Imagine a hammer. Now think history. What were the very first hammers like? What were they used for? To build up or to tear down? To bust or to beat? Although the modern hammer’s design is much improved, its function remains mostly the same. We can use a hammer two ways:

  • constructively or
  • destructively. 

I was quite young the first time I used a hammer. And despite my youth, immediately I knew the hammer's power: I could smash anything! Especially my fingers. I knew the frustration when I missed the nail yet again. After dropping the hammer on my toes, and off the side of a building under construction, I knew the true weight of a hammer. I know the exhaustion of using a sledge hammer and the satisfying way it cements things together. I know the power I wield swinging a hammer. But I was in my late 20s when a tradesman taught me precision: where to place my hand on the hammer's hand and to position my thumb on the back of the hammer to improve my aim; he essentially made the hammer and extension of my arm. There is always more to learn

It seems to me that there are plenty of lessons in a hammer. Perhaps the best is Abraham Maslow’s lesson. In his ground-breaking book about positive human psychology, he quite famously wrote, “I suppose it is tempting, if the only tool you have is a hammer, to treat everything as if it were a nail.”

Everything in this complex world is not necessarily a nail. And we need not always choose the same tools. 

Maybe there’s a different way to think about things? Maybe ______ is not so simple? Maybe ______ is not so black and white? Maybe you haven't completely figured out ______? Maybe your toolbox is missing something?
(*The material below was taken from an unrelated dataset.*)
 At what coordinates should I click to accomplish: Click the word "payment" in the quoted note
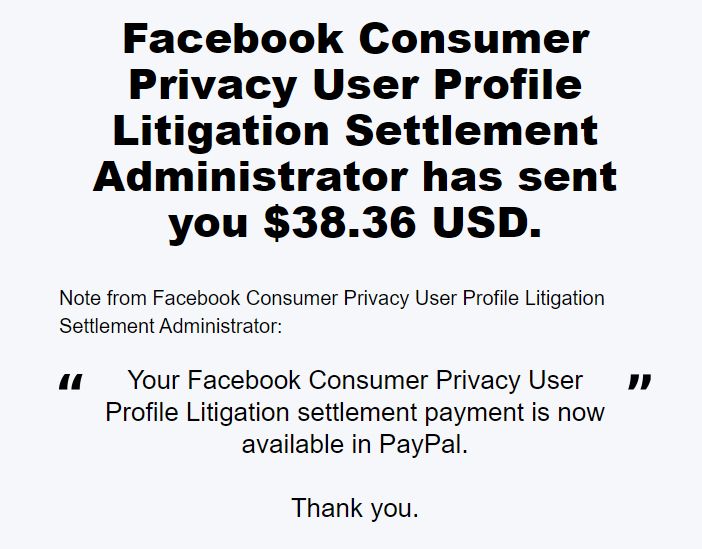(x=474, y=414)
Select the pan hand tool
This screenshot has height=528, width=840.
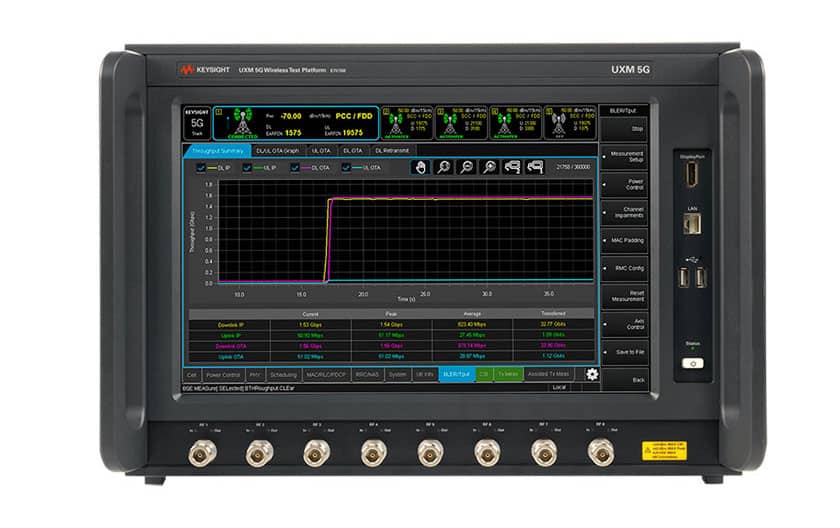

Think about history again. Our firmly held beliefs were false: the world was flat, doctors need not wash their hands, women should not have the right to vote, left-handedness should be "corrected." All these were once "common sense."  

Some people claim to have all the answers (and they often refer to it as common sense). I have always been wary of these people. No one knows all the answers. No one. Not you, nor I. Especially if all you have is a hammer. 

One more thing: this is not about hammers.